8. I Don't Care About Your Band by Julie Klausner: An uproariously funny book about the author's many disastrous relationships. My favorite parts: when she talks about having a sexual awakening over a Night Court episode she watched during a slumber party ("I had a case of 12-year-old blue clit that an army of Coreys couldn't slake") and the inherent unfairness of girl/girl/guy threesomes. "With the exception of maybe Oskar Schindler, I don't believe there's a man who's ever lived who deserved sex with more than one woman at a time...Isn't it enough that they run society?

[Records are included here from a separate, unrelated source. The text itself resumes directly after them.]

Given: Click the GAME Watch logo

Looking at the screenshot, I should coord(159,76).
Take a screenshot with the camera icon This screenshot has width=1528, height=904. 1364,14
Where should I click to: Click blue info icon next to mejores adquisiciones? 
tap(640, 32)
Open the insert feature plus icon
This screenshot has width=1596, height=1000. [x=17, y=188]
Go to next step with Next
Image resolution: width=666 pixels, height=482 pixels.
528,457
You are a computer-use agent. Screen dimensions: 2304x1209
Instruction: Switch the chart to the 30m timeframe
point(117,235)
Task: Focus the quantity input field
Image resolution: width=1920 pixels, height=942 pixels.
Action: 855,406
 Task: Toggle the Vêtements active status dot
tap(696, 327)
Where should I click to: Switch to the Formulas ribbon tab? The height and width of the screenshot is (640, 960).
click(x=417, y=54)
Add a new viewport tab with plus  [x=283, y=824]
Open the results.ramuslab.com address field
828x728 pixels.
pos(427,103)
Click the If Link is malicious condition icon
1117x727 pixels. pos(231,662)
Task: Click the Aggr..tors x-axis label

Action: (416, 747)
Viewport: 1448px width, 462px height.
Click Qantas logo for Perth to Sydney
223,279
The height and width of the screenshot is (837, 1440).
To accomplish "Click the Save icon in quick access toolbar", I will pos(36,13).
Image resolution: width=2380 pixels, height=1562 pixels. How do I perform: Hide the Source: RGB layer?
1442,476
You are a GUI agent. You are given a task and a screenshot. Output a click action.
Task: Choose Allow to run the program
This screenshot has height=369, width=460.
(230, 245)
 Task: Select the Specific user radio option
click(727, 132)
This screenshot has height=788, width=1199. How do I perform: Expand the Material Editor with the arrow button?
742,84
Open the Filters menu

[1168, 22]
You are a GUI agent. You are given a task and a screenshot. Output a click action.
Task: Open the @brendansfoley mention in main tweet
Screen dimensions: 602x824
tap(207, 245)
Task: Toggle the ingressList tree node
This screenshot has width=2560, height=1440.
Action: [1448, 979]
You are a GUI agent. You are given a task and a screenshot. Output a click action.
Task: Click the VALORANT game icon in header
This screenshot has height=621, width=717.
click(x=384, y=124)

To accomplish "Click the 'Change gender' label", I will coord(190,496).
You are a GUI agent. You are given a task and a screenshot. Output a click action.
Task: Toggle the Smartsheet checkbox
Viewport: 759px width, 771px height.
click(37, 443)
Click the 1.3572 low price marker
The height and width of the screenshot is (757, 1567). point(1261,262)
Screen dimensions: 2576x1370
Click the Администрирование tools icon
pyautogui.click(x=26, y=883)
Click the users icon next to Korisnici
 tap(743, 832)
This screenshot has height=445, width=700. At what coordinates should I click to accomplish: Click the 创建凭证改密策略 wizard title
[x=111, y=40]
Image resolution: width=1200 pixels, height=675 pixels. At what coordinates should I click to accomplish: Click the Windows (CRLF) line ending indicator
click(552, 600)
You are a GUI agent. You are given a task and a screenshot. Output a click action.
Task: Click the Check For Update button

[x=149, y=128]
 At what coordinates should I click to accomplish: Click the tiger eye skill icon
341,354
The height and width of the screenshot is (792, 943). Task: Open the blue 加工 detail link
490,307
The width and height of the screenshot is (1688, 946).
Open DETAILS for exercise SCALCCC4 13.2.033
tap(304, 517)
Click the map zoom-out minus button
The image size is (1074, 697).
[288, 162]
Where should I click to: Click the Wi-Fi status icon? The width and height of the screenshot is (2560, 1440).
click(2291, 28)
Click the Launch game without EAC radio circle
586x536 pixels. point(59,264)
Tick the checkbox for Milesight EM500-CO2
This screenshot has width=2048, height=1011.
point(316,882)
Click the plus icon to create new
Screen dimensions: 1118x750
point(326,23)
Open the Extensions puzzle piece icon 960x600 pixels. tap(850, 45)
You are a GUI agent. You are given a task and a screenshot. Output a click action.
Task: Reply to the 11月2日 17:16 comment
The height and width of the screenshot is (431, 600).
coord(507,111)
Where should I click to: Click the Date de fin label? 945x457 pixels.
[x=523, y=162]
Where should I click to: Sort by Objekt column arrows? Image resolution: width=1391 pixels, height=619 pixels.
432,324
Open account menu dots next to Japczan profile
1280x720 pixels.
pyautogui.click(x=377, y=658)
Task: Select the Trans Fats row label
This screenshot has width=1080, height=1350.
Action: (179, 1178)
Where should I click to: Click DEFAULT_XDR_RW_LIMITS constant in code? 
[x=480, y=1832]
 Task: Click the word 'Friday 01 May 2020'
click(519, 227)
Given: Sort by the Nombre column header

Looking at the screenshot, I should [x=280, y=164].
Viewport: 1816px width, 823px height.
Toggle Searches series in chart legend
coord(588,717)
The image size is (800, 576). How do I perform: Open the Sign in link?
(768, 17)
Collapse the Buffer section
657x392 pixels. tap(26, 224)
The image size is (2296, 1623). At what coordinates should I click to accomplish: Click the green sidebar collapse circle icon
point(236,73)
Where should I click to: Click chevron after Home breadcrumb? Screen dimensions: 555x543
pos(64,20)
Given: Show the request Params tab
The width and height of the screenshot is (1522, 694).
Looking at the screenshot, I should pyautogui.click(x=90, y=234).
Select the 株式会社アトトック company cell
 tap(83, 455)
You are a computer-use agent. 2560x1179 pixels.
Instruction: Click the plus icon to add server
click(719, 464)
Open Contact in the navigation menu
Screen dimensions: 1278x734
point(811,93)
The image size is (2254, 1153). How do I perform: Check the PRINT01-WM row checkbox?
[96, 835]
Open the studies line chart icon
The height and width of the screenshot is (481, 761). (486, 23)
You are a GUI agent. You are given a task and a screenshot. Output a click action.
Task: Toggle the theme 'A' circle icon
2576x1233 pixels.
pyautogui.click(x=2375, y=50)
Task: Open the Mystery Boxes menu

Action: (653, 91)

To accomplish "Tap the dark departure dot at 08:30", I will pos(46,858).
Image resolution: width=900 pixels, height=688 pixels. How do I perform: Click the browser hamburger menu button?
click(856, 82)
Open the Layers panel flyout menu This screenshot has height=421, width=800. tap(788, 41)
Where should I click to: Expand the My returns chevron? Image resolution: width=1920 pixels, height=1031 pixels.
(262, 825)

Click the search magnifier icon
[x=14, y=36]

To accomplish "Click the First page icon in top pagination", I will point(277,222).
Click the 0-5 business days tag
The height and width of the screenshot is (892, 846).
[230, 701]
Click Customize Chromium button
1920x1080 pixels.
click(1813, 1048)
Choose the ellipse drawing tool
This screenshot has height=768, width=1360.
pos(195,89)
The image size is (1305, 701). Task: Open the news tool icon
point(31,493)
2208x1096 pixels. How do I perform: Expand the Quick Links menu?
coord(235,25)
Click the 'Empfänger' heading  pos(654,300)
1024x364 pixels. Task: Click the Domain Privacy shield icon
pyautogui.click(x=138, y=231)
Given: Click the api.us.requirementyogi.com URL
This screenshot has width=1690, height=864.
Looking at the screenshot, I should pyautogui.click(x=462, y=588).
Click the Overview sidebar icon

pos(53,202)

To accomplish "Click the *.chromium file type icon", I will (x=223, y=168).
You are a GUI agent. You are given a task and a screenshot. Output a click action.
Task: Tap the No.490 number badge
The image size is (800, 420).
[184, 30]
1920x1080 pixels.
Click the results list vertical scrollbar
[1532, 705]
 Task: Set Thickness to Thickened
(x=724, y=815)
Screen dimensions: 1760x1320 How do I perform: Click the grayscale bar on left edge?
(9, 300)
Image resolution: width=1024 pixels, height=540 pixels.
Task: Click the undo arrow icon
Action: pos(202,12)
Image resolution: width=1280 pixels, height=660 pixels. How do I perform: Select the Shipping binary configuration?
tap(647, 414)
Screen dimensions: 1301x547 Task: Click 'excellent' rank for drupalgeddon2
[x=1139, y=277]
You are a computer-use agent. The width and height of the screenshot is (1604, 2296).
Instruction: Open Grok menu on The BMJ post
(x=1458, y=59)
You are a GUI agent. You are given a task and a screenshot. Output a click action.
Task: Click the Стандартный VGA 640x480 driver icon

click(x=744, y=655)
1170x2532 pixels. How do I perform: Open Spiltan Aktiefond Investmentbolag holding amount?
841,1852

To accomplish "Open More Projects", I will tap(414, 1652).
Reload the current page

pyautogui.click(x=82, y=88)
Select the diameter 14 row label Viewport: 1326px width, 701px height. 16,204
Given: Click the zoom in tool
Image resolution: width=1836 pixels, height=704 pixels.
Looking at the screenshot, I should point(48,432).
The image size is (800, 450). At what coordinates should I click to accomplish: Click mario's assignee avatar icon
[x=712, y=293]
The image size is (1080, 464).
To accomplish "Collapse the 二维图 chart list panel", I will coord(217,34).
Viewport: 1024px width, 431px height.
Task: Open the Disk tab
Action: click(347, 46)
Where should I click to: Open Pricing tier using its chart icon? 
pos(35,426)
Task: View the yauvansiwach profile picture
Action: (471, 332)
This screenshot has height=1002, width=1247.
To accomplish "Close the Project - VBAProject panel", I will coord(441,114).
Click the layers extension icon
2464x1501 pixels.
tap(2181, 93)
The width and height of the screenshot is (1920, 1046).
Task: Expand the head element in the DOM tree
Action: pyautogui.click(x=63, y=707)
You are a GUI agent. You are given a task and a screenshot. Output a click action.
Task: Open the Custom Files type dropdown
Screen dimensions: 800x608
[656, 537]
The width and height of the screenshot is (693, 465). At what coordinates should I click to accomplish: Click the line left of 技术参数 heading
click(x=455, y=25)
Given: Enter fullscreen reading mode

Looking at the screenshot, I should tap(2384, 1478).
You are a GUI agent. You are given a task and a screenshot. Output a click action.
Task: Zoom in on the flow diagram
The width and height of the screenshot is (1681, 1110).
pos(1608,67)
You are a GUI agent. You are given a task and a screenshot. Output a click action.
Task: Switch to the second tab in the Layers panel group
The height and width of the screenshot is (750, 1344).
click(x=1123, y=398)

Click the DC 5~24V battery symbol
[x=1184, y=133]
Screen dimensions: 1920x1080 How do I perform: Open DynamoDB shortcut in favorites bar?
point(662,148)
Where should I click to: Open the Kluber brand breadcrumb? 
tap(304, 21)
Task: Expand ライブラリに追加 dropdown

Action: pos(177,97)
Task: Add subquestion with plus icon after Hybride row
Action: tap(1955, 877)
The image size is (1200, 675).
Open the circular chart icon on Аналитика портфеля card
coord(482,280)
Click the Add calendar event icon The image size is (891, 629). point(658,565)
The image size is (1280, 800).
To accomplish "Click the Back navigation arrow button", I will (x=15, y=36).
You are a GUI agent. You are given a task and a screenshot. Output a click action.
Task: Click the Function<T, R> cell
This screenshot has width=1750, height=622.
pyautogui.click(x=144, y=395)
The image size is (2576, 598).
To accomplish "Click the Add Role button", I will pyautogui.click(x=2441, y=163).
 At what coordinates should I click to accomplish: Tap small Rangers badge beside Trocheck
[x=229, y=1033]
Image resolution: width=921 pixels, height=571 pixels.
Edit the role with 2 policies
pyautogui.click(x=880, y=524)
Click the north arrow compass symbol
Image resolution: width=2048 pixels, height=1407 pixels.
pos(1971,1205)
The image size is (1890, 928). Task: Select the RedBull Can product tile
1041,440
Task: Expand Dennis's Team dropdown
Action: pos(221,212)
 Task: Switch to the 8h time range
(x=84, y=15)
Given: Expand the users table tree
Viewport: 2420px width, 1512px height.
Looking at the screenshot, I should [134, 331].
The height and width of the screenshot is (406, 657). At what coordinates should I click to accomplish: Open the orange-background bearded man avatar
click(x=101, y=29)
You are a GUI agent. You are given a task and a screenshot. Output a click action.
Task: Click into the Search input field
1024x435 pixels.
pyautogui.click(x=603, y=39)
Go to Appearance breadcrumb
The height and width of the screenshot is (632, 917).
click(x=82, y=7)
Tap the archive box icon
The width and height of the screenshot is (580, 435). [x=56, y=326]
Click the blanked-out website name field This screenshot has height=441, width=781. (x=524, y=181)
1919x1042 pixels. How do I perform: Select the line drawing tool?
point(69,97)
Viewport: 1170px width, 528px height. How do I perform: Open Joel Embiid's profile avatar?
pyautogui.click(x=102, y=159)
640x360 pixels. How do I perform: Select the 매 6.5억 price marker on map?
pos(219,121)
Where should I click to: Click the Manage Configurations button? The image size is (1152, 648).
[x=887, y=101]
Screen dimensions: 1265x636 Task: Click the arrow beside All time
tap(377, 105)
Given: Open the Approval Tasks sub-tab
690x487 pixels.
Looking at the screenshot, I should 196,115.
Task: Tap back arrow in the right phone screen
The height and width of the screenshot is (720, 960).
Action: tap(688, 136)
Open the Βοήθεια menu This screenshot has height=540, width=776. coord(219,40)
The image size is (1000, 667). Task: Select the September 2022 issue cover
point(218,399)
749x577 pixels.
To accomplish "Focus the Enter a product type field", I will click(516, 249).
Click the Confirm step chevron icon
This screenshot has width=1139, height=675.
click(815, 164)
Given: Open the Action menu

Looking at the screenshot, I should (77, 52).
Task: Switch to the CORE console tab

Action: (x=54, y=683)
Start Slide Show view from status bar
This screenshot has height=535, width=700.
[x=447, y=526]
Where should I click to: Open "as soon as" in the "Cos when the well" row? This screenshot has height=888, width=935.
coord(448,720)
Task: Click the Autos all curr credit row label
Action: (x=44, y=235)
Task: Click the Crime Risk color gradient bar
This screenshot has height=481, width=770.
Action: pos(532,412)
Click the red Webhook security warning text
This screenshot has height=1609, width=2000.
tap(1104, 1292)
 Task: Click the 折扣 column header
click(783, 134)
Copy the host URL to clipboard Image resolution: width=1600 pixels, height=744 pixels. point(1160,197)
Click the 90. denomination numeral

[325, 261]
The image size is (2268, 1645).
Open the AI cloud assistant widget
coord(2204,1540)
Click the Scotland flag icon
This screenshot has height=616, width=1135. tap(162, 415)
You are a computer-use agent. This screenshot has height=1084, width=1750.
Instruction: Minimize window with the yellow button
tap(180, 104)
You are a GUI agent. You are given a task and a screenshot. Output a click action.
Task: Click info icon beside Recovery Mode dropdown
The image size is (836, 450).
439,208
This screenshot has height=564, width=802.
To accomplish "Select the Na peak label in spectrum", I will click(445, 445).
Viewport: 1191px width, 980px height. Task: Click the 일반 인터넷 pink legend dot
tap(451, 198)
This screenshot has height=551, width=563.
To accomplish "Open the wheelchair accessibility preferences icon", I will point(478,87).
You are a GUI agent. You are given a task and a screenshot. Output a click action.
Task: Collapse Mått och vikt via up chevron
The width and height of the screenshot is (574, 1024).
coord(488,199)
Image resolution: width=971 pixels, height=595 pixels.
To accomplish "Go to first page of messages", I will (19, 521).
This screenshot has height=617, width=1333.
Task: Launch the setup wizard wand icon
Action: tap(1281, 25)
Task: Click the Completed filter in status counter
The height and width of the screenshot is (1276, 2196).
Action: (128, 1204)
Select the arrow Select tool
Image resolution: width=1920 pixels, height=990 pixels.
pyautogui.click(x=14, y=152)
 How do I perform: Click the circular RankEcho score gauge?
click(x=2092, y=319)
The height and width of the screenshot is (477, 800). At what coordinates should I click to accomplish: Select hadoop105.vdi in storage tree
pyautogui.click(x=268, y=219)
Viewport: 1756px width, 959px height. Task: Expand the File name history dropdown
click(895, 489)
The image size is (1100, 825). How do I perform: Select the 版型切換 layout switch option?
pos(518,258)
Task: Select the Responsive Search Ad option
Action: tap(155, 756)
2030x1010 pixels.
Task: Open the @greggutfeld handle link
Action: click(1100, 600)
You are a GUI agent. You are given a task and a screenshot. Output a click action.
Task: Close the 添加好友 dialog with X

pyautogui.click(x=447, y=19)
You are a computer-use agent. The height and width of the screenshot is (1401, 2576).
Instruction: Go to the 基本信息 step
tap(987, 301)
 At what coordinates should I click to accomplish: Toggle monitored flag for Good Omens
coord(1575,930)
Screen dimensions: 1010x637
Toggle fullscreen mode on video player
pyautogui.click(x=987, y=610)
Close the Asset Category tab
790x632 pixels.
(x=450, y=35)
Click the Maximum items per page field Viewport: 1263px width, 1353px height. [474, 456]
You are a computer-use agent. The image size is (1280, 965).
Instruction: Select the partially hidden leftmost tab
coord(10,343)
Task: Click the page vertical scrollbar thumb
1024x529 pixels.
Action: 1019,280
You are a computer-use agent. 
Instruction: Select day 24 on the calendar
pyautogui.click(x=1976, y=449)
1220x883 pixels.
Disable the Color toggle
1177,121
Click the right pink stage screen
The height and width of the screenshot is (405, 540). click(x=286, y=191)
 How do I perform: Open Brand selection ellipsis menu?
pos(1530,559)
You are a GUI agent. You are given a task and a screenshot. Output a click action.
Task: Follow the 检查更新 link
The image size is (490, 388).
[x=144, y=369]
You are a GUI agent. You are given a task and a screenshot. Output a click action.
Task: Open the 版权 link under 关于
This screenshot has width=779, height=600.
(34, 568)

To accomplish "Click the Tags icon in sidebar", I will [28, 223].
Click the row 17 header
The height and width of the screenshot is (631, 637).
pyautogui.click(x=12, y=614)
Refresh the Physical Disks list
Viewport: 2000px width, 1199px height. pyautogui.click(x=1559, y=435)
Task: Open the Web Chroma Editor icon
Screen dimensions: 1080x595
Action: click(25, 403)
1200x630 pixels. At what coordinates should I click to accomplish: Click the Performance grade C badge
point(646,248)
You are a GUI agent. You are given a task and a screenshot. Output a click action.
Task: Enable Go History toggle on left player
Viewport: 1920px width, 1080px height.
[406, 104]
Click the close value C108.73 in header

A guy claiming he's entitled to a three-way with two women is like a chubby kid demanding frosting on his Snickers bar."

9. Role Models by John Waters: The famously filthy filmmaker talks about some of his favorite people, ranging from a lesbian stripper named Zorro to "Manson girl" Leslie Van Houten. As you'd expect, several of the chapters are funny and eye-opening ("blow roasts" HAVE to be an urban legend!), but this book can also be surprisingly poignant.

10. Packing for Mars by Mary Roach: It's a testament to this author that I read a book on outer space just because she wrote it. In her usual informative but funny style, Roach covers topics ranging from the hassles of crapping in space (let's just say the term "fecal popcorn" is used) to the unfair reputation of "astrochimp" Enos as an unrepentant masturbator.